## Records to process
__________

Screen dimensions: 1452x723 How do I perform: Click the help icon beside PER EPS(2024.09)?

__________

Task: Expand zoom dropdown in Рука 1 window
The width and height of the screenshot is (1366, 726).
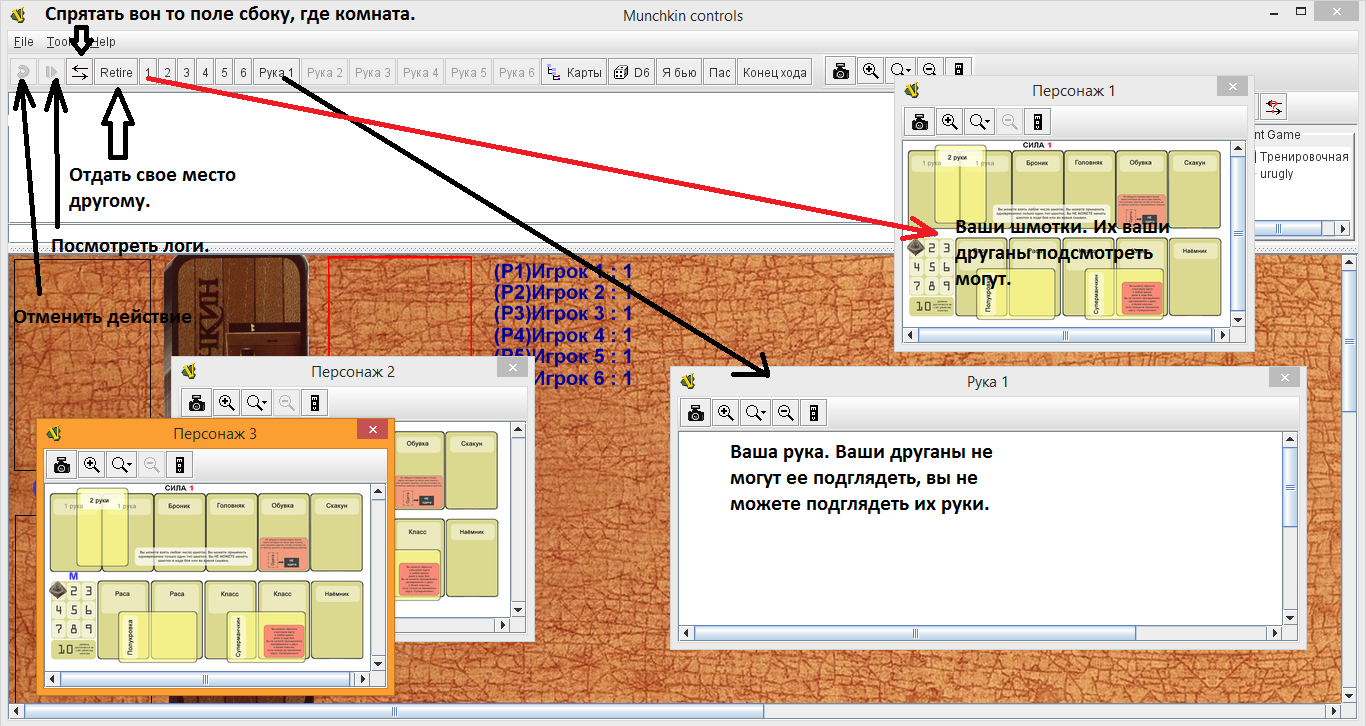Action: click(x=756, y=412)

__________

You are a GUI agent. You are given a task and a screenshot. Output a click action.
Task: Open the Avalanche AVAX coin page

__________

## Try it
Reproduce, exactly as they stand in the data above, the lines from the one that holds "You are a GUI" to the one that holds "Task: Open the Avalanche AVAX coin page", inclusive.

## Response box
You are a GUI agent. You are given a task and a screenshot. Output a click action.
Task: Open the Avalanche AVAX coin page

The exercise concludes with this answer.